Он несколько раз переписал письмо, а сложить и запечатать не решился. Этим не успокоишь. Уехала, — значит, все. Либо из сердца вон, либо жди без конца, мучайся, томись. И хуже еще, тогда и писать слепому будет уже некуда и незачем. И надежды у него останется еще меньше. Сейчас он пишет, заставляет товарищей, и ждет, ждет, думает: сегодня нет, значит, завтра будет ответ. Время быть ответу. А может, в дороге затерялось письмо…

Выходит, лучше ничего не писать.

Но дней через пять на пороге сторожки снова появилась письмоносица. Не говоря ни слова, она вынула из кирзовой сумки фронтовой треугольничек, подала Терентию Петровичу и повернулась, чтобы уйти.

— Что же ты мне даешь? — остановил ее Терентий Петрович. — Сама видишь, не мне адресовано.

— Так вы же эти письма берете! — удивилась девушка.

— Беру, беру, — потоптался на месте Терентий Петрович, — беру да складываю. Чем от этого легче?

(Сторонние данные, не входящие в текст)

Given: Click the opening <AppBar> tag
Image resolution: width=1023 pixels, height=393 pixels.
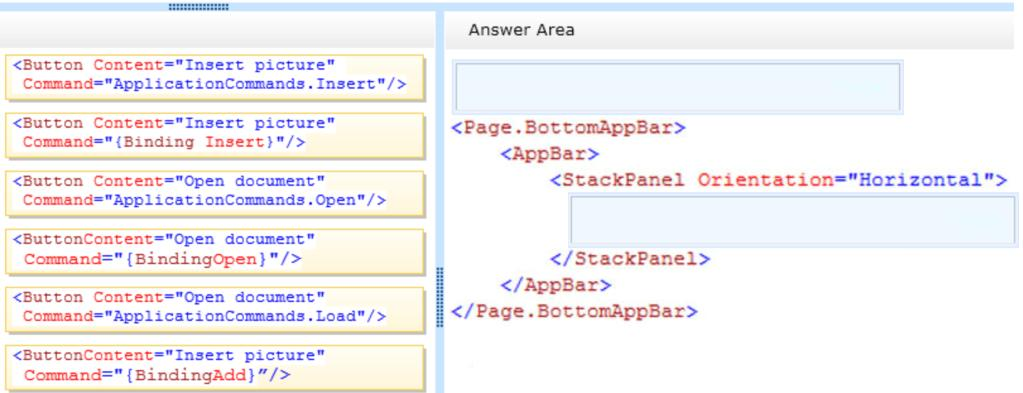Looking at the screenshot, I should (549, 154).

— Как хотите. Давайте отправлю обратно.

— Ладно, оставь, — хмуро сказал Терентий Петрович.

Письмо снова было написано Леонтием и в тех же почти выражениях. Только еще настойчивее просил он Антонину Павловну ответить другу своему Николаю Дранишникову.

— Эх, — горько вырвалось у Терентия Петровича, — вот доля-то!

К воротам подъехала вереница подвод. На этот раз в распоряжении было указано: выдать бревна.

Кони брели по непротоптанному снегу. Глубокой канавой позади них ложился след.

— Возите, все возите отсюда, — твердил Терентий Петрович, втянув голову в плечи и оглядывая занесенные снегом штабеля, — когда повезете снова сюда?